• **Exercise prompt**: Please reproduce the listing below line for line, leaving out the pictures.

— Begin Material shown —

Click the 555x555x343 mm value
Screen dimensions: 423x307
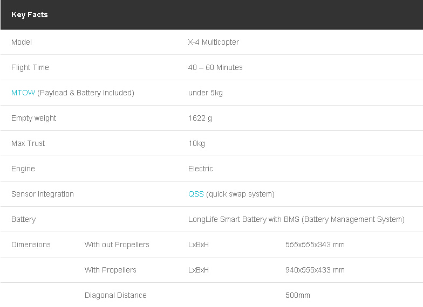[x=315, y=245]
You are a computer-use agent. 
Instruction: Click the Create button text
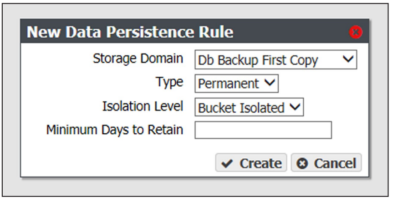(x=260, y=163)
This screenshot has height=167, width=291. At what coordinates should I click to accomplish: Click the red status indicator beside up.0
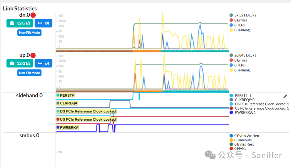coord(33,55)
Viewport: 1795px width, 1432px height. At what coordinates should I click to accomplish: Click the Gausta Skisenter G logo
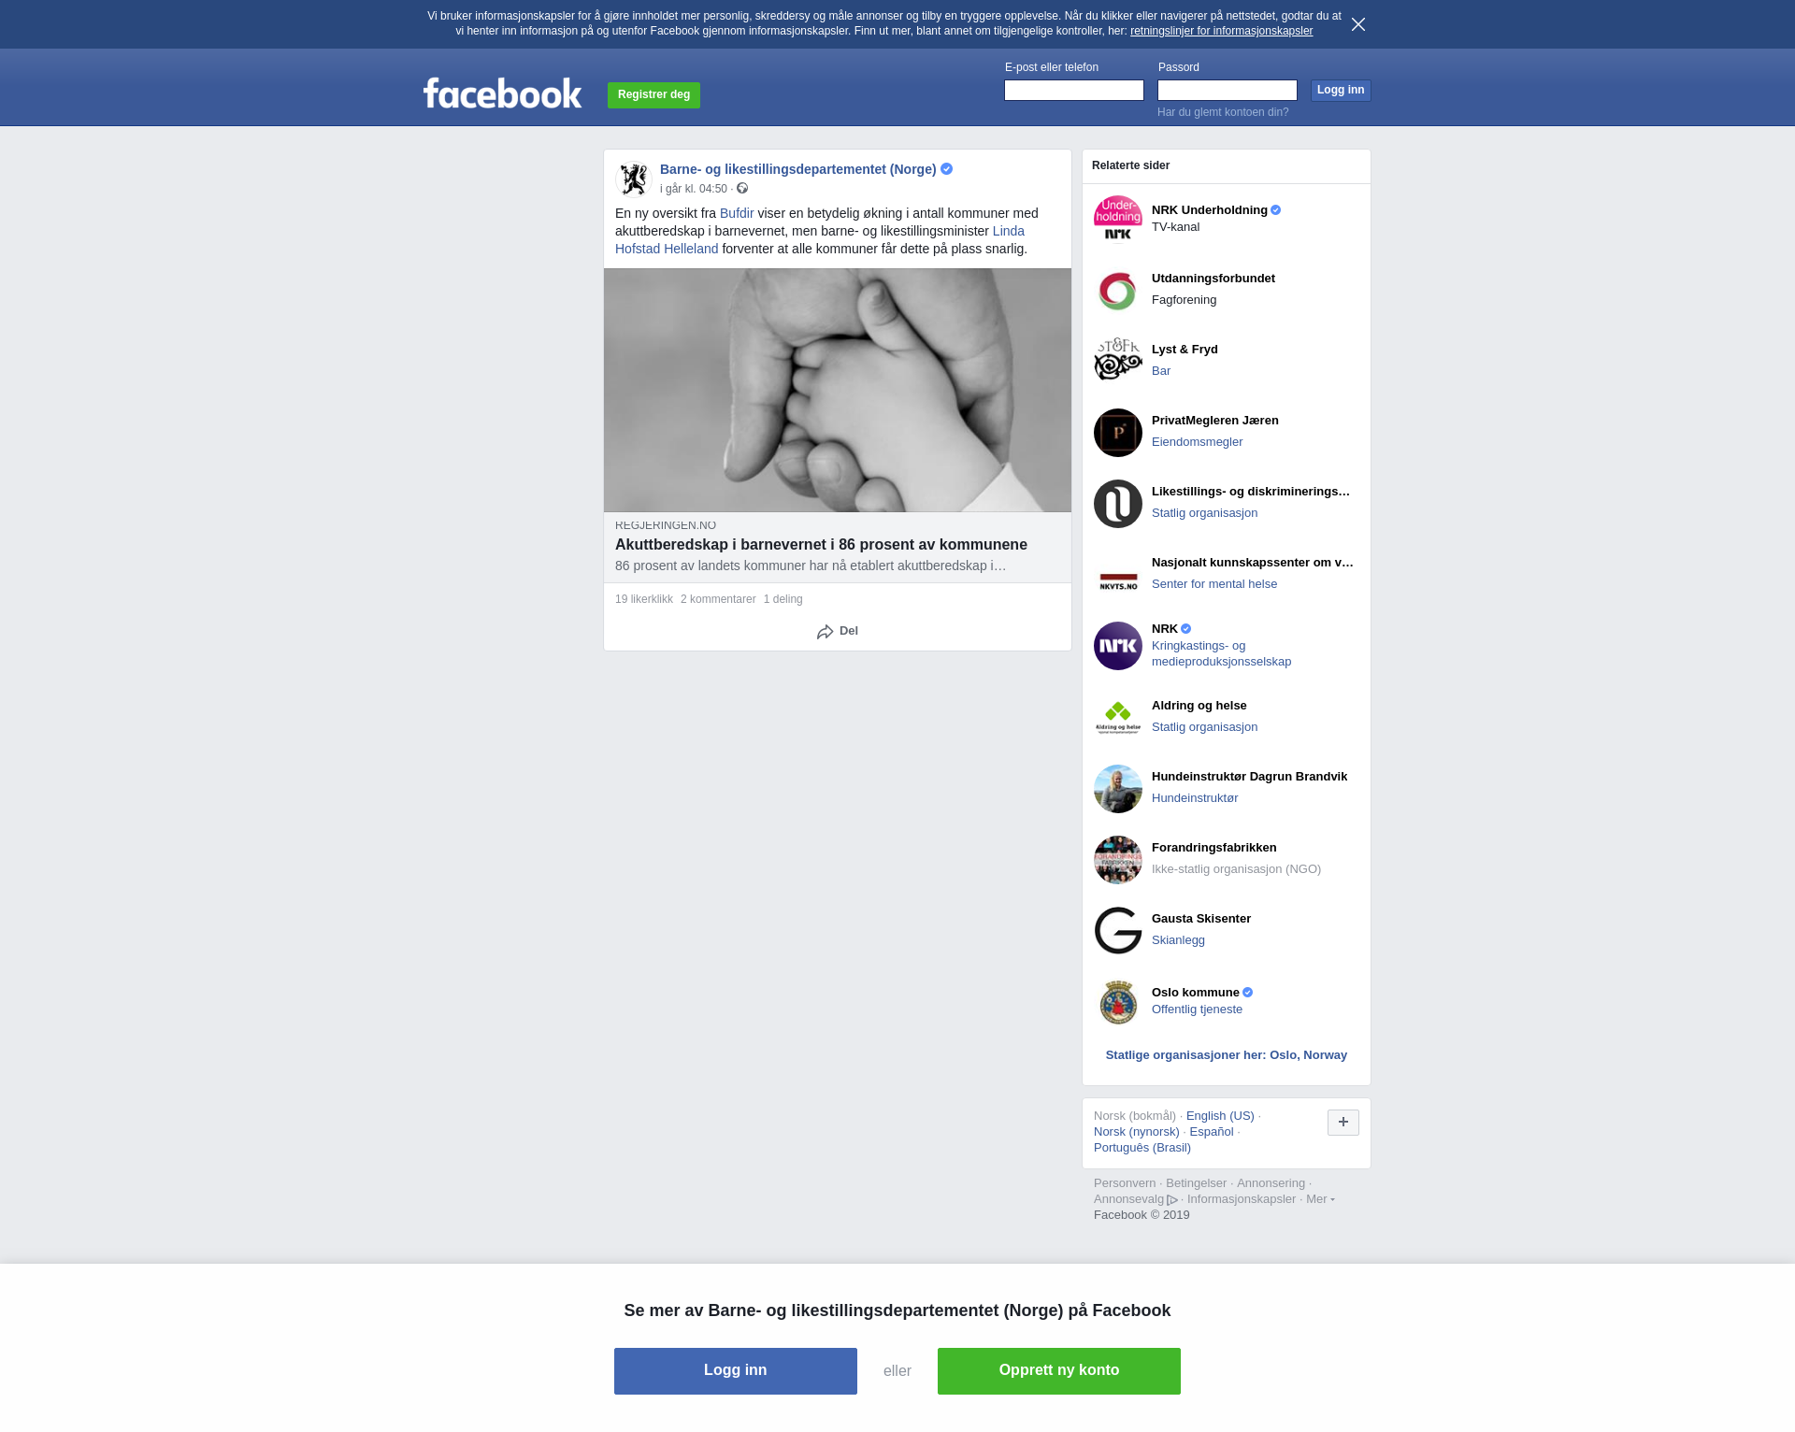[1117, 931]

— End Material shown —

• **Result**:
Click the 555x555x343 mm value
Screen dimensions: 423x307
[x=315, y=245]
You are a computer-use agent. 
Instruction: Click the Create button text
(x=260, y=163)
This screenshot has height=167, width=291. At what coordinates should I click to accomplish: Click the red status indicator beside up.0
coord(33,55)
Viewport: 1795px width, 1432px height. At what coordinates should I click to accomplish: Click the Gausta Skisenter G logo
[1117, 931]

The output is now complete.